## EXERCISE GOAL
What follows is a set of records; restate each one word for word and drop the pictures.

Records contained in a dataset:

'''

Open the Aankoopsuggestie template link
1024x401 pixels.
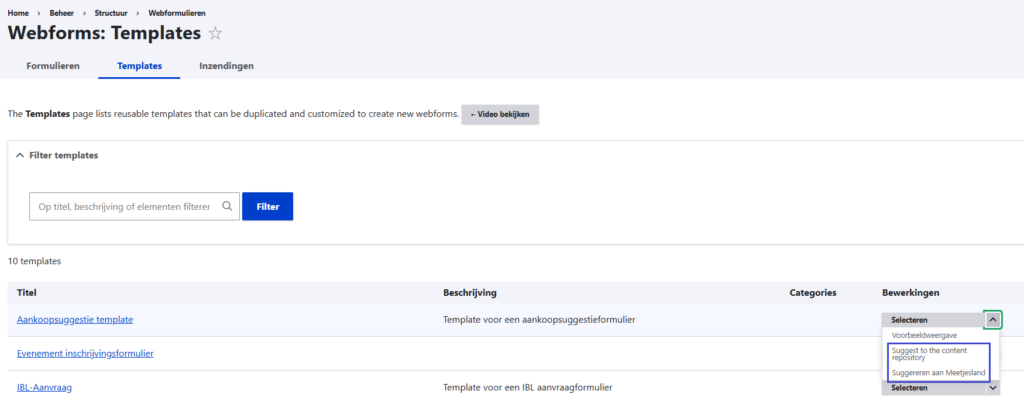point(75,320)
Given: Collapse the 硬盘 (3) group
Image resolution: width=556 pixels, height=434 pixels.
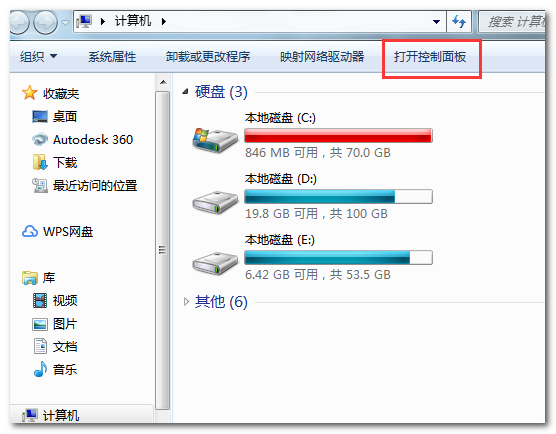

'''

## SOLUTION TO THIS EXERCISE
Open the Aankoopsuggestie template link
1024x401 pixels.
point(75,320)
Given: Collapse the 硬盘 (3) group
Image resolution: width=556 pixels, height=434 pixels.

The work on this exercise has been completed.